As they were coming in for a landing after a mission and one of the other crew members was at the control, the plane suddenly angled upwards and Phillips found himself heading for the cockpit and almost running up hill. The crew member had completely missed the runway, about 300 yards, and DeGraw had to take the controls and climb out of the landing.

"You could hear every rivet pop on that plane," said Phillips who once suffered an injury to his finger when a piece of ammunition went off in his hand. He was cut but just bandaged it and kept on the mission without getting it treated.

One non-combat mission was particular tough to deal with. They were moving new planes between Hawaii and Easter Island at 23,000 feet when one of the planes just banked over and fell out of the sky. DeGraw said he kept looking for parachutes but saw none. It was daylight and he circled for sometime but saw no survivors. A submarine arrived but they found no survivors among the 10 crew members either.

Although he doesn't know for certain what happened, he thinks the crew's oxygen supply either ran out or malfunctioned. The crew simply passed out and the plane went down.

Ironically, the night before the accident, one of the crew members, named Wilkerson, of the plane that went down was eating and said it was his final meal.

Since B-24s were not pressurized, the crew had to be on oxygen the entire time. The planes were not heated so they had to wear very heavy coats and pants because the temperature at altitude was 20 degrees below zero.

Phillips was a gunner but when his chance came to be checked out as a first engineer, DeGraw took him to the commanding officer and convinced him Phillips should be an engineer because of his mission experience.

While the missions were serious, there were some lighter moments that were memorable. Some Dutch E Boats arrived where Phillips and DeGrew were stationed. Instead of tying up at the dock, the boats came straight onto the beach. The commanding officer, a Dutch Lieutenant, was dressed in ragged cut off shorts, an oil stained shirt with cut off sleeves and boots. He jumped off the bow of the boat onto the beach and wanted to know where the club was because he needed a beer.

There was no club at that location so the officer got in touch with his uncle who happens to be Lord Louis Mountbatten, 1st Earl Mountbatten of Burma. The next day, a plane arrived with an ample beer supply.

The commanding officer was Philip Mountbatten who is better known today as 96-year-old Prince Philip, Duke of Edinburgh and consort (husband) to Queen Elizabeth II.
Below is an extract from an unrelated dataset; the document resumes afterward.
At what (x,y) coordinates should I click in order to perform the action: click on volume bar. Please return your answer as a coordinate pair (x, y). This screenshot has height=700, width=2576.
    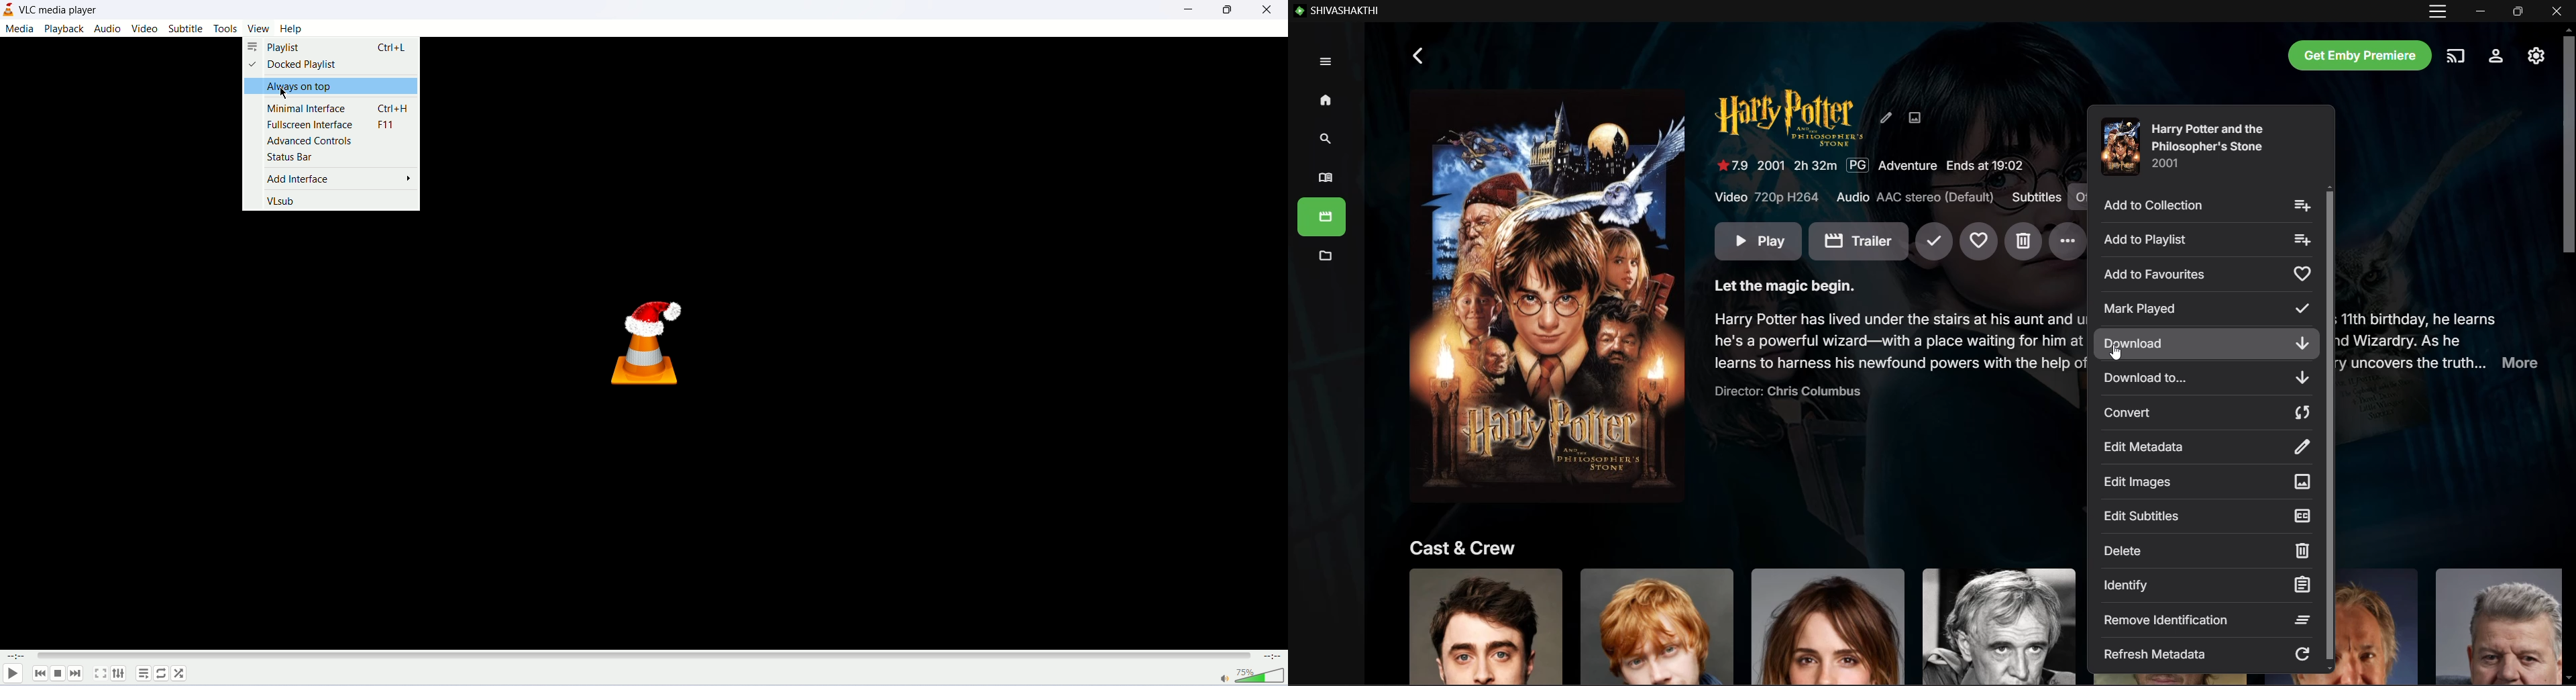
    Looking at the image, I should click on (1244, 676).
DeGraw got three bottles of ale out of this encounter. It tasted good and that's all he could remember.

"We could do things then they can't do today," DeGraw said. "Today, the have to be politically correct."

On one mission, all the gunners decided to fire out one side of the plane. The pilots eyes were really big because he thought the plane had been hit.

The tail gunner had to be careful about moving the gun too much because it weighed so much, it could actually effect the control of the plane, DeGraw said.

Being on the beach had other advantages. They built their own showers on the beach that allowed the water to run off. While is was a simple thing, it meant a lot to the men, Phillips said.

For all their missions, the Glamoura's was a good plane and every one got home safely.

"We all made it through New Guinea and that was something," Phillips said.

"She was a good old bird," DeGraw said. "We never lost a man. I brought everybody home."

After World War II, DeGraw continued to serve as a pilot until 1967 flying 25 combat missions in Korea in an A 26 and seven combat missions in Vietnam in an A 1. He was injured twice by shrapnel, once in the knee and in the shoulder. He served for 27 years.